It’s No Secret: HBC Obtains Complete Denial of Application for Temporary Injunction in Trade Secret Case

Harper Bates & Champion partner Austin Champion and associate Ben Jones recently obtained a complete denial of an application for temporary injunction in a trade secret case involving two pool and outdoor living construction competitors.

During a full day evidentiary hearing on the plaintiff's application for injunctive relief, Champion asked the plaintiff how his client obtained the alleged trade secrets. The plaintiff responded, “I gave it to him.” In a brief filed with the court, Champion and Jones argued the plaintiff's admission was fatal and that their clients could not be enjoined from using information and materials that their clients freely received from the plaintiff without any expectation of secrecy – especially without any evidence that their clients were actually using the information. The Tarrant County District Court agreed and denied the plaintiff's application for injunctive relief.

The plaintiff filed its lawsuit after the firm's clients left their employment with the plaintiff and started a competing business.
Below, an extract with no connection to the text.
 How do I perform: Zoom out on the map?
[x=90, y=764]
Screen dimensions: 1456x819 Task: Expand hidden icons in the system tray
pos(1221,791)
In their application for injunctive relief, the plaintiff effectively sought to prevent the firm's clients from competing in the marketplace.

Under the Texas Uniform Trade Secret Act, the elements of a claim for trade secret misappropriation are: (1) a trade secret existed; (2) the trade secret was acquired through a breach of confidential relationship or was discovered by improper means; and (3) the defendants used the trade secret without the plaintiff’s authorization.